** Opening DATA FOR REVIEW block **

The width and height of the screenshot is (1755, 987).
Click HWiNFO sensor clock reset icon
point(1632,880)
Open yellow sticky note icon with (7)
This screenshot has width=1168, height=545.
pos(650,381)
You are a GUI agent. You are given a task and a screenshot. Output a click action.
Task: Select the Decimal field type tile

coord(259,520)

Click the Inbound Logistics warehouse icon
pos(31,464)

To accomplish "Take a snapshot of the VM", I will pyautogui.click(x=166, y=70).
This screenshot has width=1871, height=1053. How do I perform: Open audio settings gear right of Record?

** Closing DATA FOR REVIEW block **

**WHAT TO WORK ON:** The data should be copied out in full, exactly as it reads.

**WORKED SOLUTION:**
The width and height of the screenshot is (1755, 987).
Click HWiNFO sensor clock reset icon
point(1632,880)
Open yellow sticky note icon with (7)
This screenshot has width=1168, height=545.
pos(650,381)
You are a GUI agent. You are given a task and a screenshot. Output a click action.
Task: Select the Decimal field type tile

coord(259,520)

Click the Inbound Logistics warehouse icon
pos(31,464)

To accomplish "Take a snapshot of the VM", I will pyautogui.click(x=166, y=70).
This screenshot has width=1871, height=1053. How do I perform: Open audio settings gear right of Record?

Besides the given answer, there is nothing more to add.